Die aktuellen Demonstrationen gegen rechts sind nicht nur ein Erfolg, sie werden auch bleiben, meint Protestforscherin Lisa Bogerts. Wichtig wäre jedoch, auch im ländlichen Raum zu mobilisieren

Interview Marie Frank

taz: Am Wochenende haben in Berlin und anderen Städten wieder Hunderttausende gegen rechts demonstriert. Wie entstehen solche Massendemonstrationen?

Lisa Bogerts: In der Protestforschung gibt es verschiedene Erklärungsmodelle dafür, wie so große Proteste erfolgreich mobilisiert werden. Die Menschen müssen ja nicht nur ein Problem sehen, sie müssen auch glauben, dass Protest das richtige Mittel ist, um zur Lösung dieses Problems beizutragen. Und Sie müssen glauben, dass jetzt genau der richtige Zeitpunkt ist, um dafür auf die Straße zu gehen.

taz: Und warum ist jetzt der richtige Zeitpunkt?

Bogerts: Die Wahlen spielen natürlich eine Rolle. Ein anderer Erklärungsfaktor ist das, was man einen moralischen Schock nennt. Also, dass ein bestimmtes Framing eines Problems als besonders empörend empfunden wird. Das war letztes Jahr das Geheimtreffen in Potsdam und dieses Mal der Versuch der CDU, ihren Antrag mithilfe der AfD durchzubringen und das Abstimmungsverhalten im Bundestag. Das stellt in der öffentlichen Wahrnehmung einen großen Tabubruch dar.

taz: In Berlin waren es laut Polizei 160.000 Demonstrant*innen, laut Or­ga­ni­sa­to­r*in­nen 300.000. Wie aussagekräftig sind Teil­neh­me­r*in­nen­zah­len überhaupt?

Bogerts: Man kann Teilnehmerzahlen bei so großen Demos nicht zählen, sondern nur schätzen. Da ist also viel Raum für Ungenauigkeiten. Die Polizei schätzt im Vergleich zu unabhängigen Forschungszahlen die Teilnehmer geringer und die Veranstalter höher. Hier kann man zur Orientierung den Mittelwert nehmen.

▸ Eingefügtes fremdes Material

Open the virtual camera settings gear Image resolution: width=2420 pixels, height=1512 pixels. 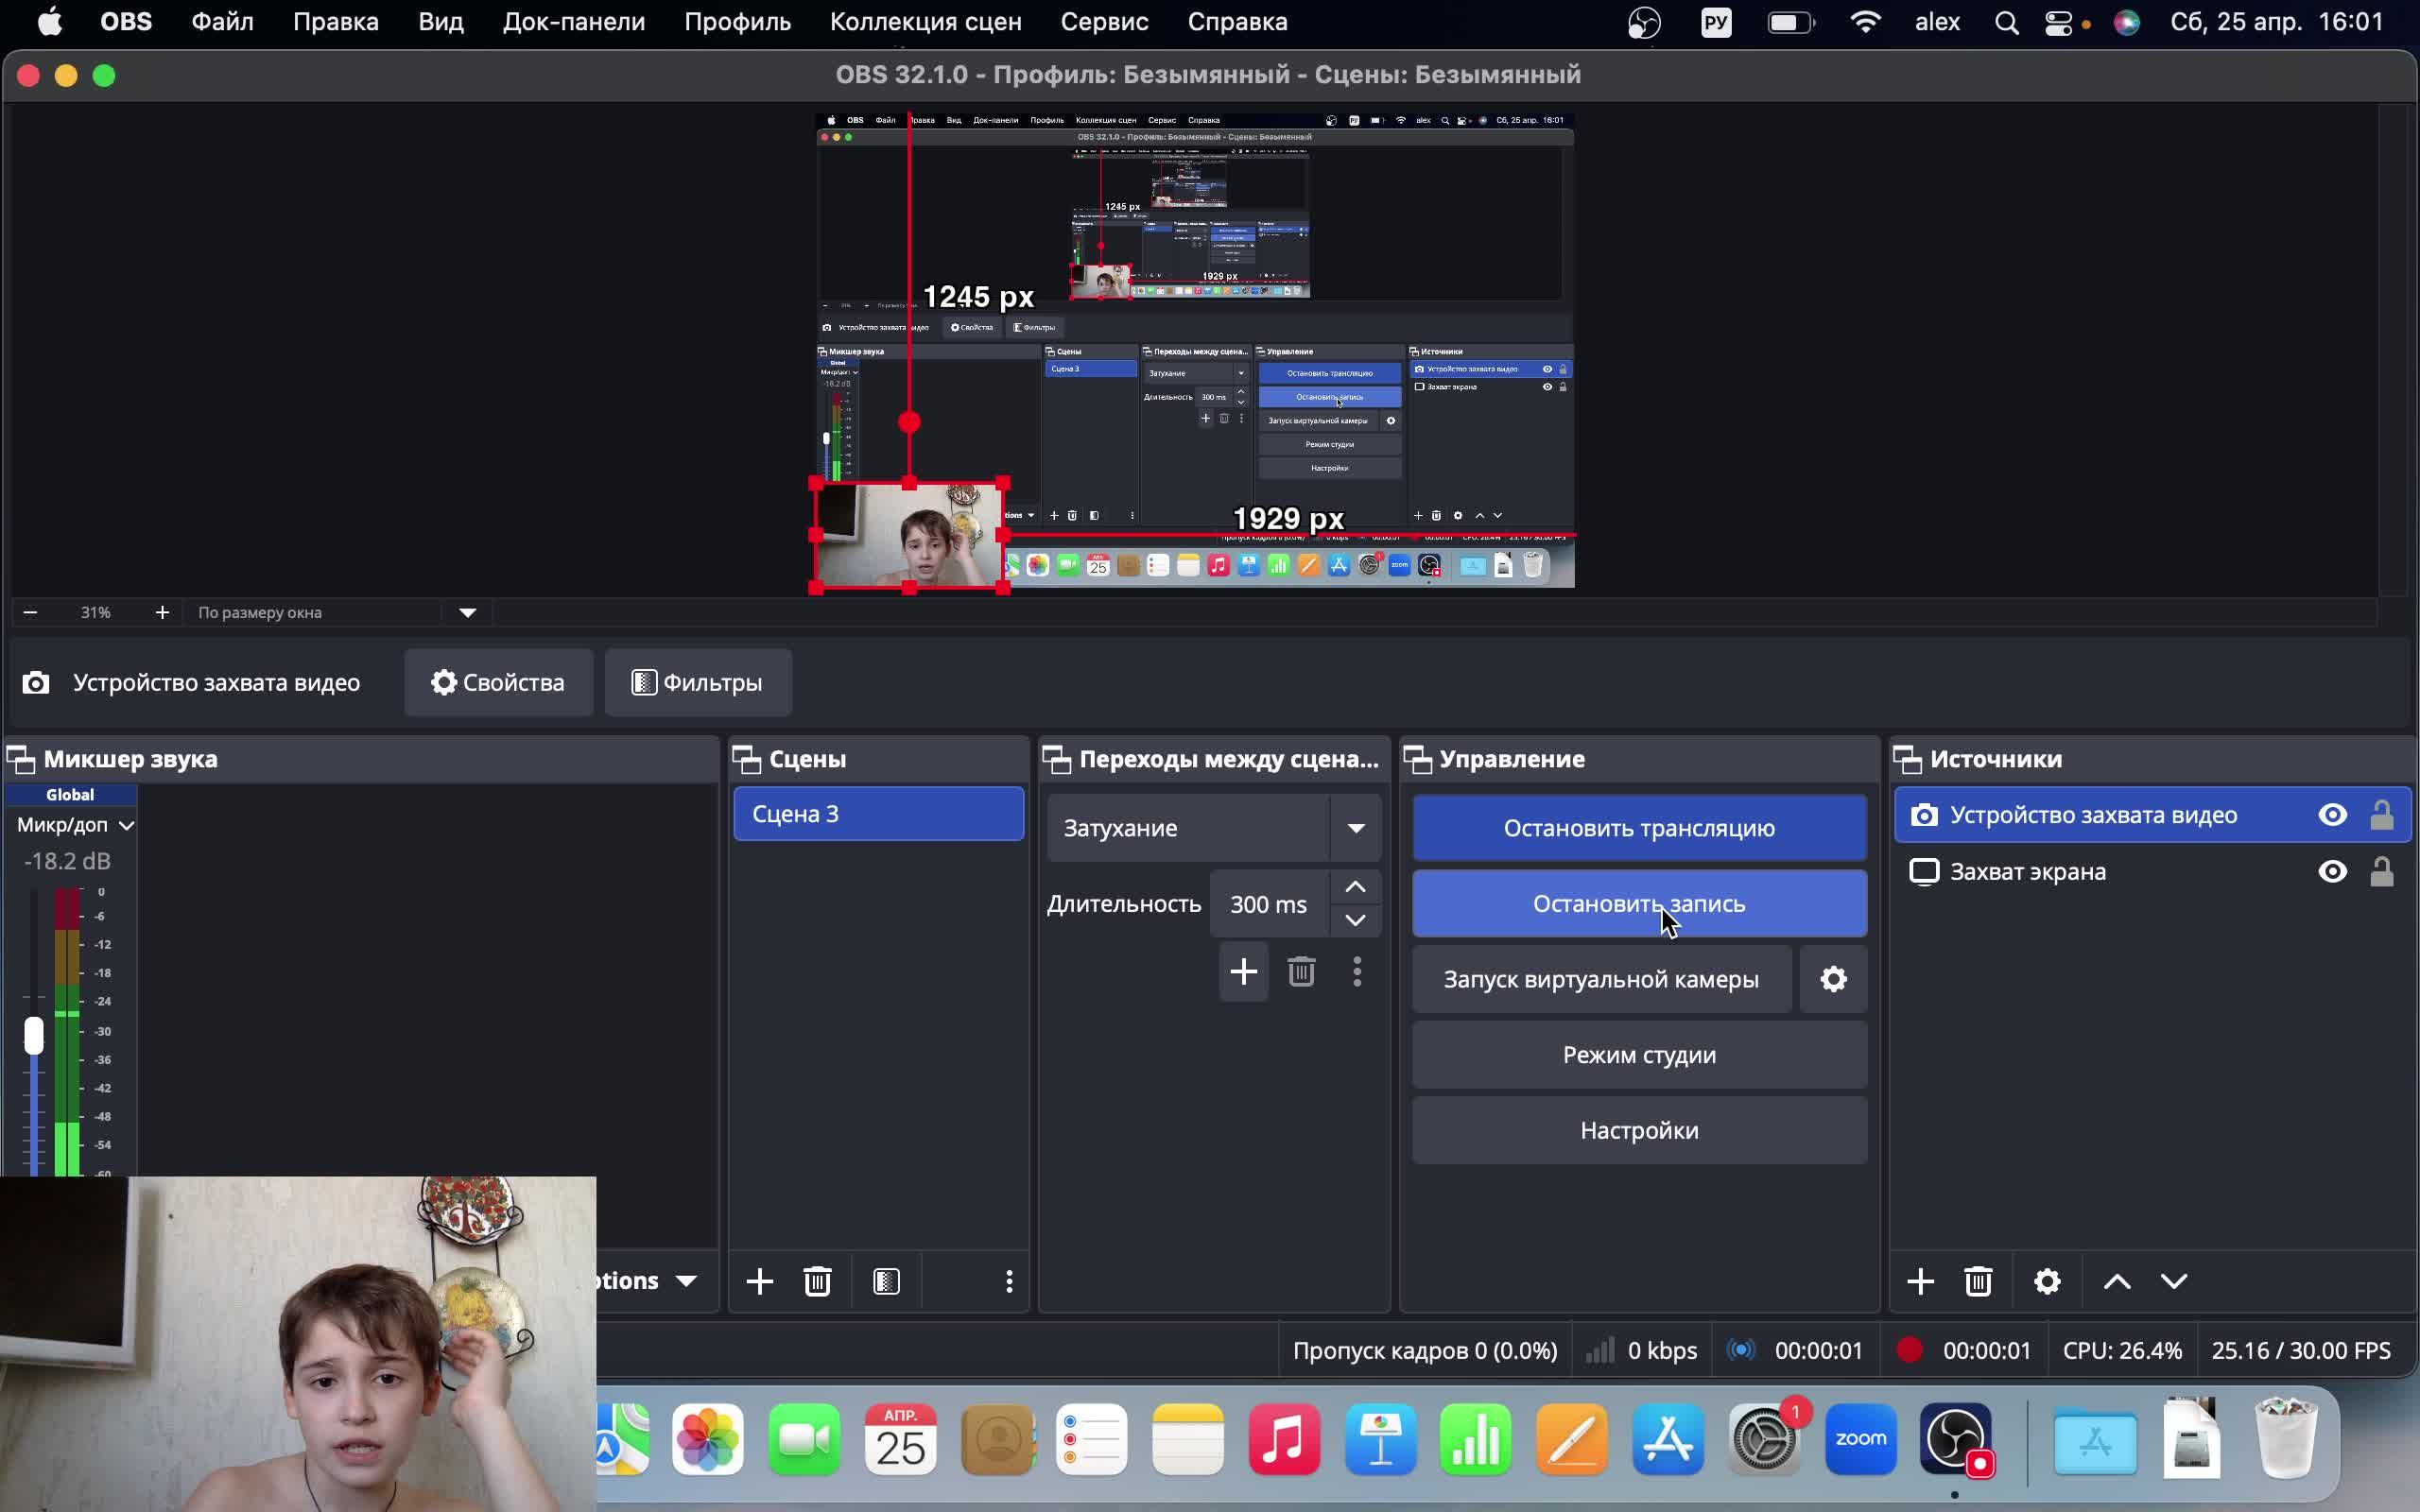coord(1833,979)
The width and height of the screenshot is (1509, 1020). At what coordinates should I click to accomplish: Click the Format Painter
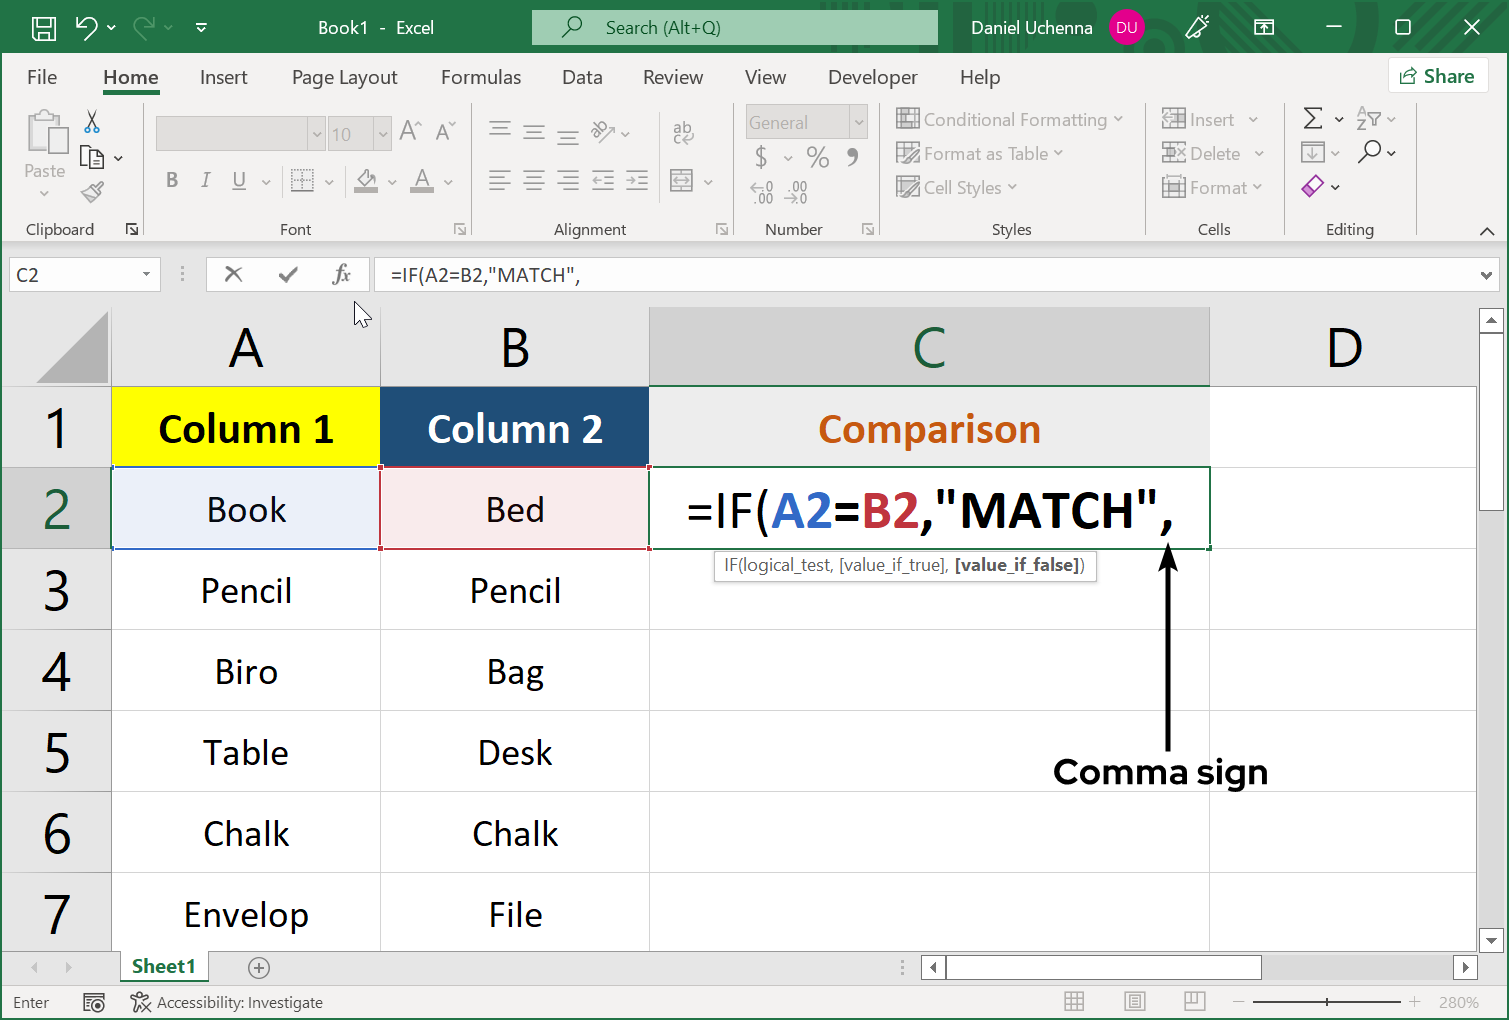click(x=93, y=192)
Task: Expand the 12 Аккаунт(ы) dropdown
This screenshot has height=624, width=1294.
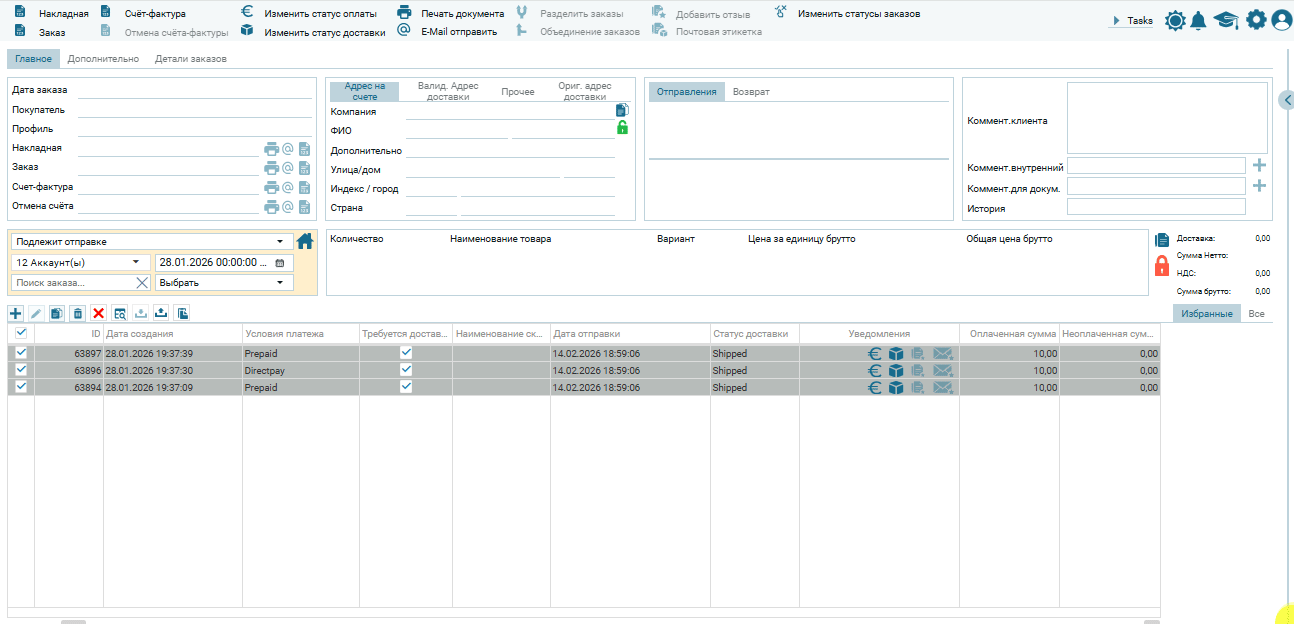Action: click(x=81, y=262)
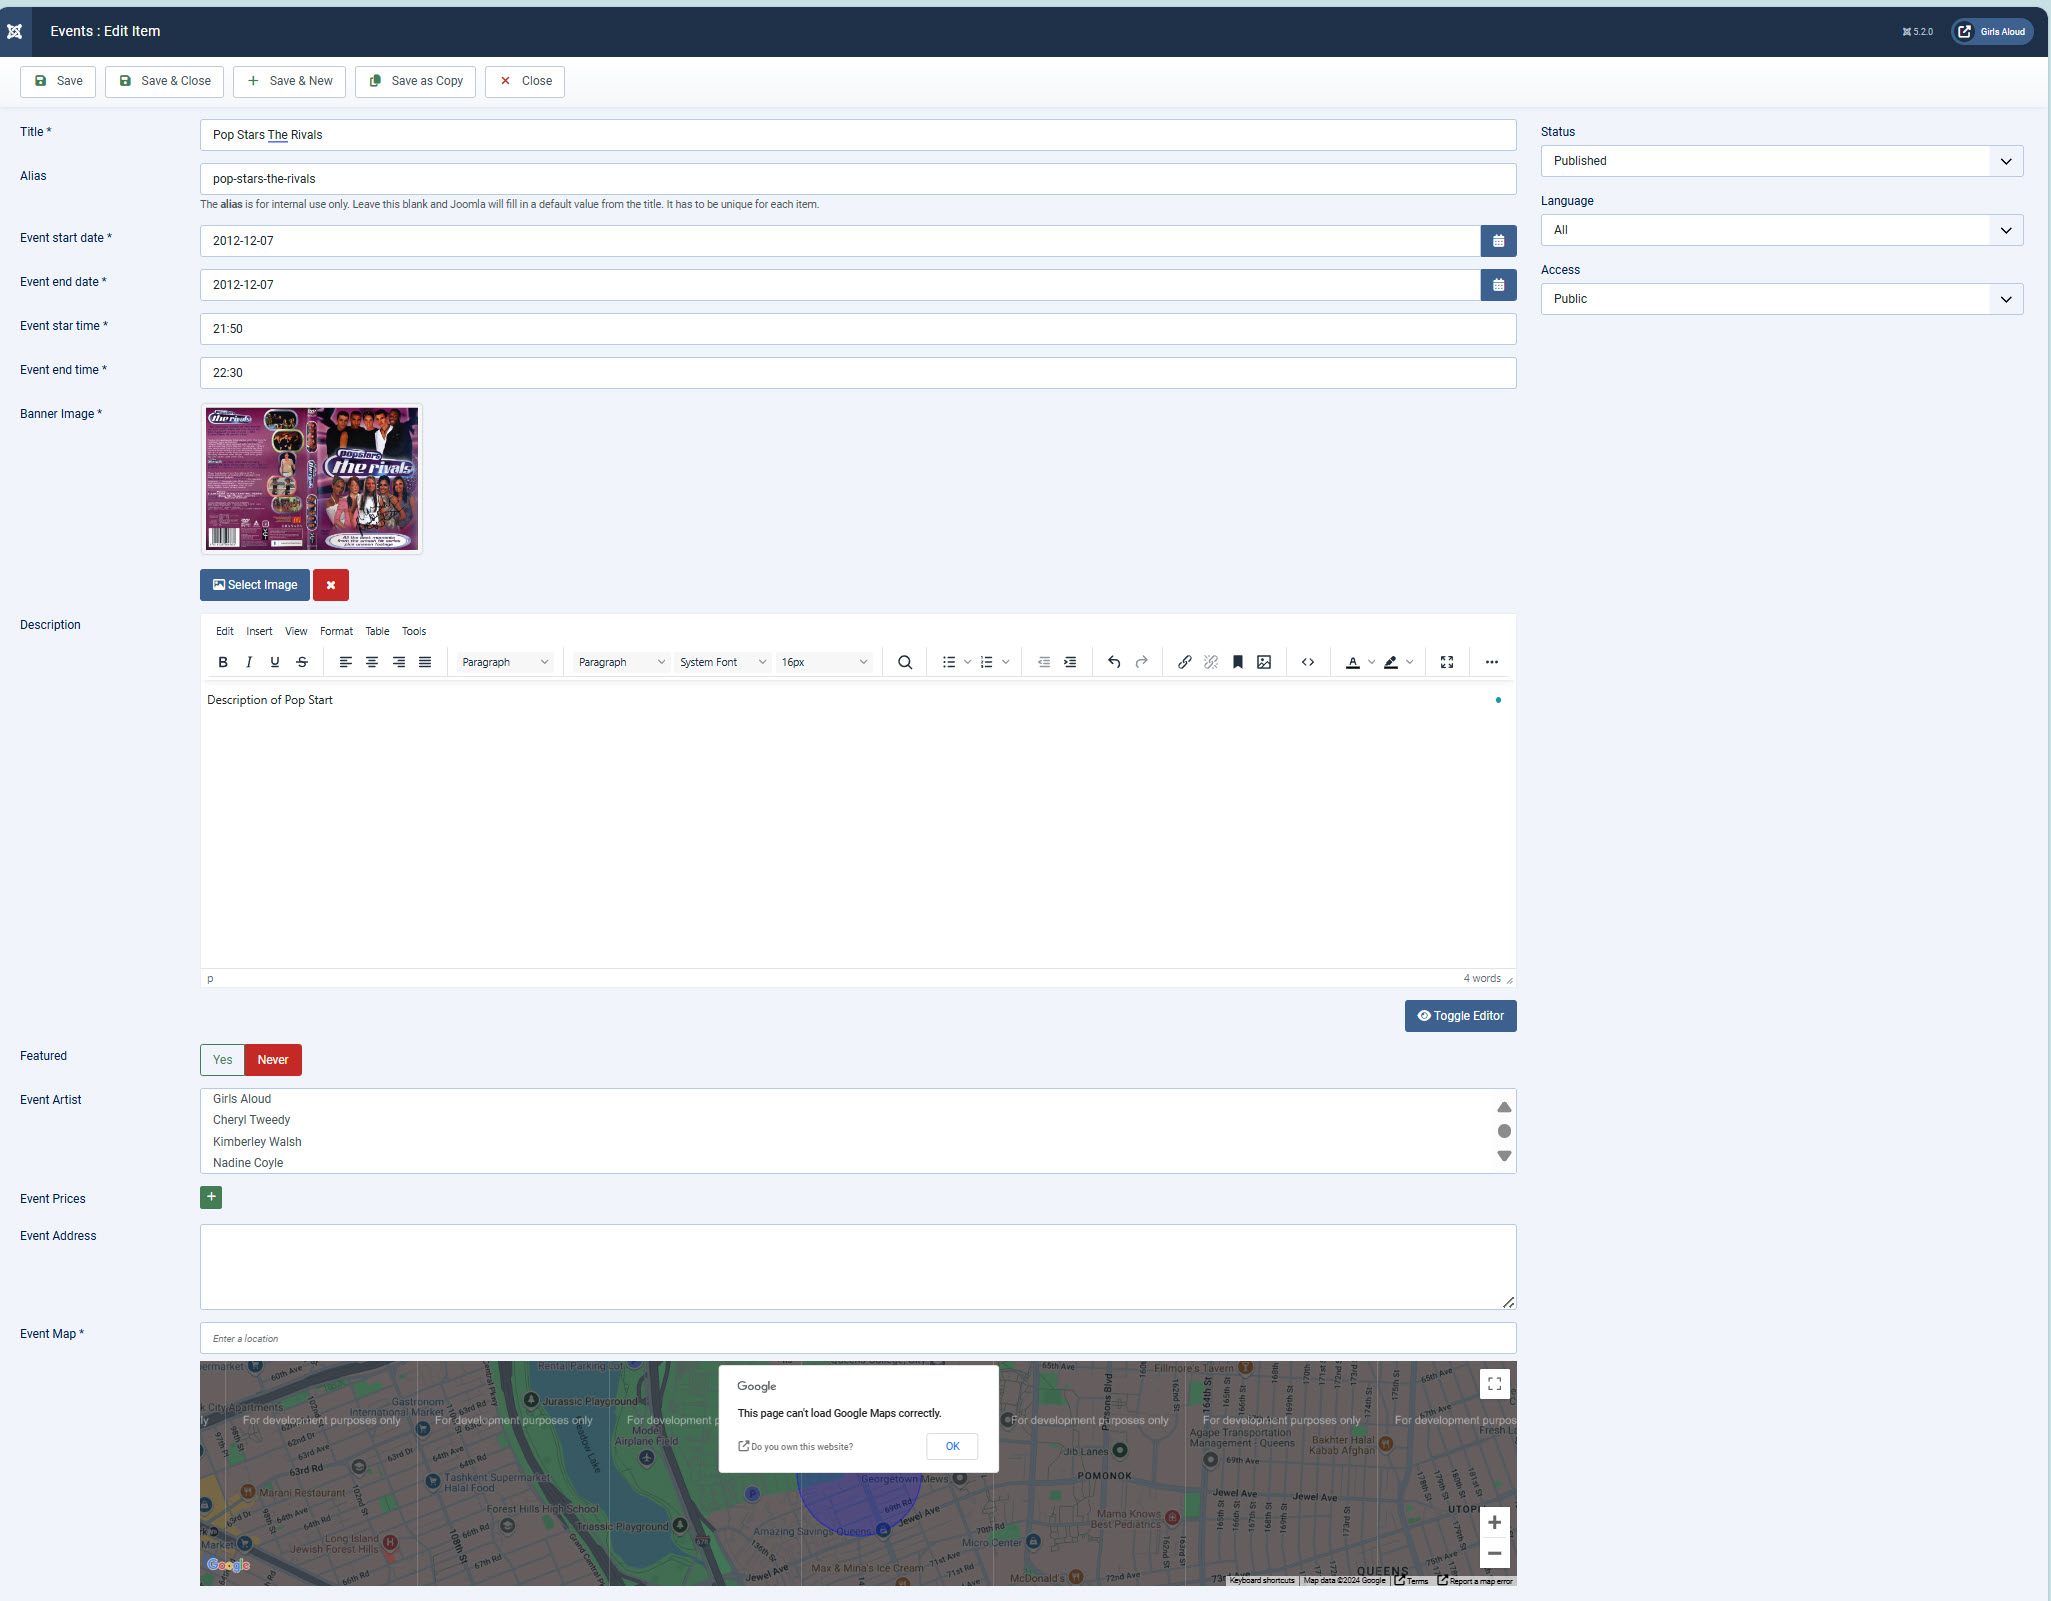This screenshot has height=1601, width=2051.
Task: Open the source code view icon
Action: (1307, 662)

taz: Warum ist es in Zeiten von KI nicht möglich, exakte Zahlen zu bestimmen?

Bogerts: Es gibt auch bildbasierte Methoden, die, unterstützt von KI, die Zahl ermitteln. Das ist aber wegen des Risikos, dass solche Aufnahmen auch zur Überwachung oder gar Strafverfolgung eingesetzt werden, umstritten.

taz: Was können Massenproteste überhaupt bewirken?

Bogerts: Der Erfolg von Protest wird öffentlich sehr streng eingeschätzt. Es wird geschaut: Haben die Proteste die Politik konkret verändert? In unserer Studie haben wir herausgefunden, dass die Demonstrierenden letztes Jahr gar nicht die Absicht hatten, Wäh­le­r von rechtsextremen und rechtspopulistischen Parteien umzustimmen oder die Politik zum Handeln zu bewegen. Es ging darum, öffentlich ein Signal zu senden: Wir sind die Mehrheit, die Zivilgesellschaft ist wachsam.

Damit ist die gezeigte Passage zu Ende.